Based on a disciplined reading what I've written, without subconscious interpretation and extrapolation, can you try to think of how this statement might be less than perfect? I could easily point out some flaws in this statement, but that tends not to be an effective way of communicating on these topics. Are you able to see any flaws in it, at all? (And, feel more than free to point out logical errors in my thinking, I encourage it!. But in good faith, before doing that please address my reasonable points.)
>Turning a complex system into a binary, as you are doing, is not an optimal form of analysis. It introduces significant risk, because you are constraining your ability to consider possible outcomes of various policy decisions. Furthermore, you are basing your beliefs on recorded human history, which is an incredibly small sample size, and you are only looking at the average outcome.
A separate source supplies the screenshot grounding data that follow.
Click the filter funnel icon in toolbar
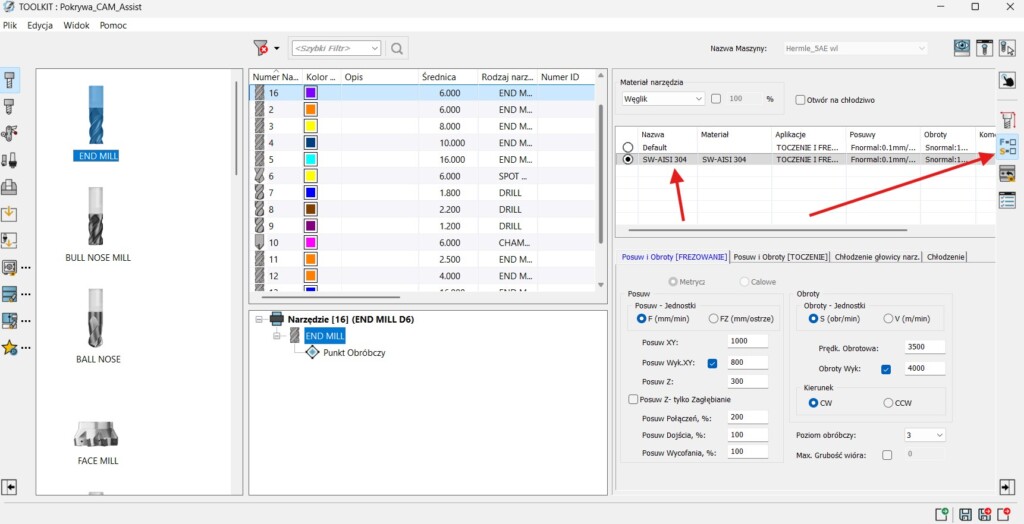[x=261, y=48]
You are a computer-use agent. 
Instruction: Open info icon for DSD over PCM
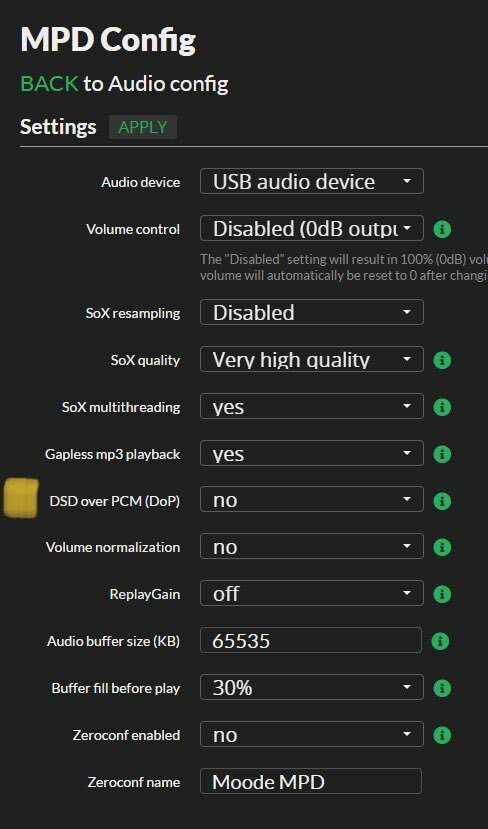coord(442,501)
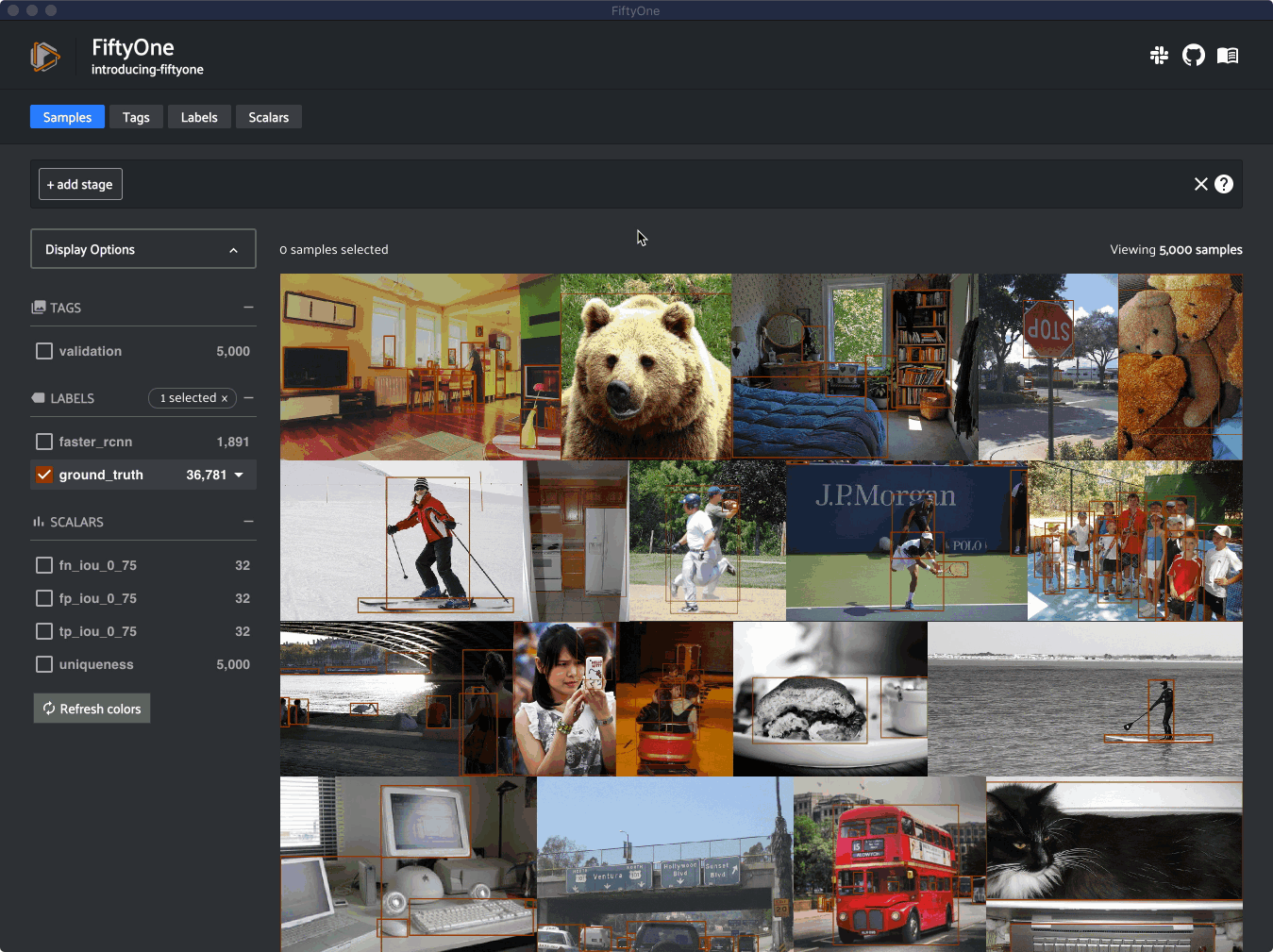
Task: Collapse the SCALARS section with minus icon
Action: click(x=248, y=522)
I'm happy to consider exceptions to that rule or reasons to believe it is flawed. (Certainly there are game theoretical reasons to impose protection in the short term in the hopes of coercing the other party into agreeing to lower overall protection in the long term. Though all indications are that the administration gives lip service to that at best — they are fundamentally opposed to free trade.)
However, there is substantial theoretical and empirical work to support this point. Are you proposing an alternative or just handwavingly dismissing it as "science is wrong sometimes"? Unless you'd like to point to evidence that protectionism is good or at least a theoretical framework under which it can be good, the claim is little different from "evolution is just a theory, why don't you consider alternatives?"
You believe your feelings over the consensus by professional Economists.
As for the rest of your argument:
A) WWI/WW2 onward is related to Free Trade and the other economies being destroyed.
B) Pre-1900s Protectionism was largely due to continuous trade wars with other powers that is universally agreed to have been detrimental for all involved.
Literally everything you are saying is not fact-based.
It's a complicated issue, but it seems to me that, without tariffs, a good way to make profit, is to do arbitrage between the different prices of labour in different countries.
Tariffs make more expensive to invest abroad than locally and investment is the crucial part of growing an economy.
As consumers, the people of an importing country could win in the short term.
If you think that the economy is global and that it doesn't matter where the productive capacity is, then tariffs are a bad thing. Otherwise, if you are worried about unemployment and that your country could become only a "services" country, maybe tariffs make sense.
But US unemployment is at historic lows [1], and US manufacturing output is at historic highs, so why now? It's also notable that tariffs are one of the few policies that economists are almost in universal agreement about [3].
Meanwhile the wealth gap is at historic highs. Increasing demand when supply is already low should bring up wages.
>It's also notable that tariffs are one of the few policies that economists are almost in universal agreement about [3].
Tariffs will not generally improve the welfare of Americans, removing the tariffs after our global competitors have ceased their own unfair trade practices, improved worker conditions, stop polluting so much, etc. may improve the welfare of everyone.
> Meanwhile the wealth gap is at historic highs. Increasing demand when supply is already low should bring up wages.
Tariffs are an extremely inefficient form of redistribution. If you want to fix the wealth gap, just make the pie as large as possible and redistribute directly.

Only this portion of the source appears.